La historia del parto de Hannah Mercado ha impactado a usuarios en redes sociales, ya que reveló que estuvo muerta durante un minuto en un quirófano de Colorado, Estados Unidos. La madre, de 32 años, asegura que durante ese breve lapso vivió una experiencia que transformó su fe y su forma de ver la vida y la muerte.
Horas después de dar a luz a su segundo hijo, Watson, en 2021, Hannah comenzó a sentir un dolor intenso acompañado de una hemorragia masiva. Lo que inicialmente parecía una complicación normal del posparto se convirtió en una emergencia médica que obligó a los especialistas a intervenirla de inmediato.
La emergencia médica tras el parto de Hannah
De acuerdo con el relato que entregó al medio británico The Sun, el parto había transcurrido con normalidad. “Fue bastante tranquilo. Me sentí muy calmada y mantuve la calma, fue un trabajo de parto muy rápido”, contó. Sin embargo, doce horas más tarde, la situación cambió drásticamente.
“Sentí el dolor más intenso que jamás había experimentado. Después hubo sangre por todas partes y me salió un coágulo del tamaño de una piña”, recordó. En cuestión de minutos, su habitación se llenó de personal médico. “Había unas 25 personas entre enfermeras, médicos y anestesiólogos. Fue un caos”, relató.
Los especialistas descubrieron que parte de la placenta había quedado retenida en su cuerpo, una condición conocida como placenta retenida, que puede causar hemorragias severas y poner en riesgo la vida de la madre. La única opción fue realizar una cirugía de emergencia.
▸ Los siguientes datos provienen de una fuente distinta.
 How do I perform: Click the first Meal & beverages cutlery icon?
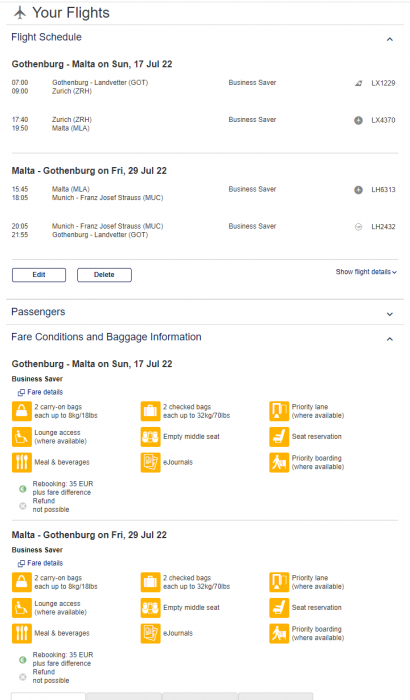[x=21, y=462]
Durante el procedimiento, la hemorragia se volvió incontrolable. Hannah perdió el conocimiento, su presión arterial cayó abruptamente y su corazón se detuvo. Según los reportes médicos citados por el medio, estuvo clínicamente muerta durante aproximadamente 60 segundos.
“Sentí que flotaba sobre mi cuerpo”: su relato de la experiencia cercana a la muerte
Fue en ese momento cuando, según su testimonio, comenzó una experiencia que ella describe como espiritual. “Empecé a sentirme muy mal y luego fue como si flotara por encima de mí misma. Pensé: ‘Creo que me estoy muriendo’”, explicó.
Asegura que podía observar desde arriba cómo el equipo médico trabajaba frenéticamente sobre su cuerpo. “No era como si mi cuerpo flotara, era como si mi mente se estuviera alejando. Creo que fue mi alma dejando mi cuerpo”, afirmó.
En medio de esa sensación, un pensamiento la invadió: “Nunca volveré a ver a mis hijos”. Instantes después, describe haber sido envuelta por una luz intensa. “Era la luz más brillante que jamás había visto. Podrías mirar el sol durante minutos y nunca sería tan brillante. Me envolvía por completo”, dijo.
Hannah afirma que en ese instante sintió una profunda paz. “Ahí supe que estaba muerta. Mi alma estaba en paz”, relató. Sin embargo, la experiencia terminó abruptamente. “Sentí como si me hubieran pateado para volver a la vida. Fue muy brusco y repentino”.
Al recuperar la conciencia, se encontraba nuevamente en el quirófano, en medio del procedimiento médico que logró estabilizarla. Posteriormente, requirió dos transfusiones de sangre, ya que había perdido más de la mitad de su volumen sanguíneo.
Tras su recuperación, Hannah aseguró que esta experiencia transformó su visión de la vida y reforzó su fe cristiana. “Siempre he sido cristiana, pero esto me dio aún más certeza de que Dios existe y que hay vida después de la muerte. Ya no tengo miedo a morir”, concluyó.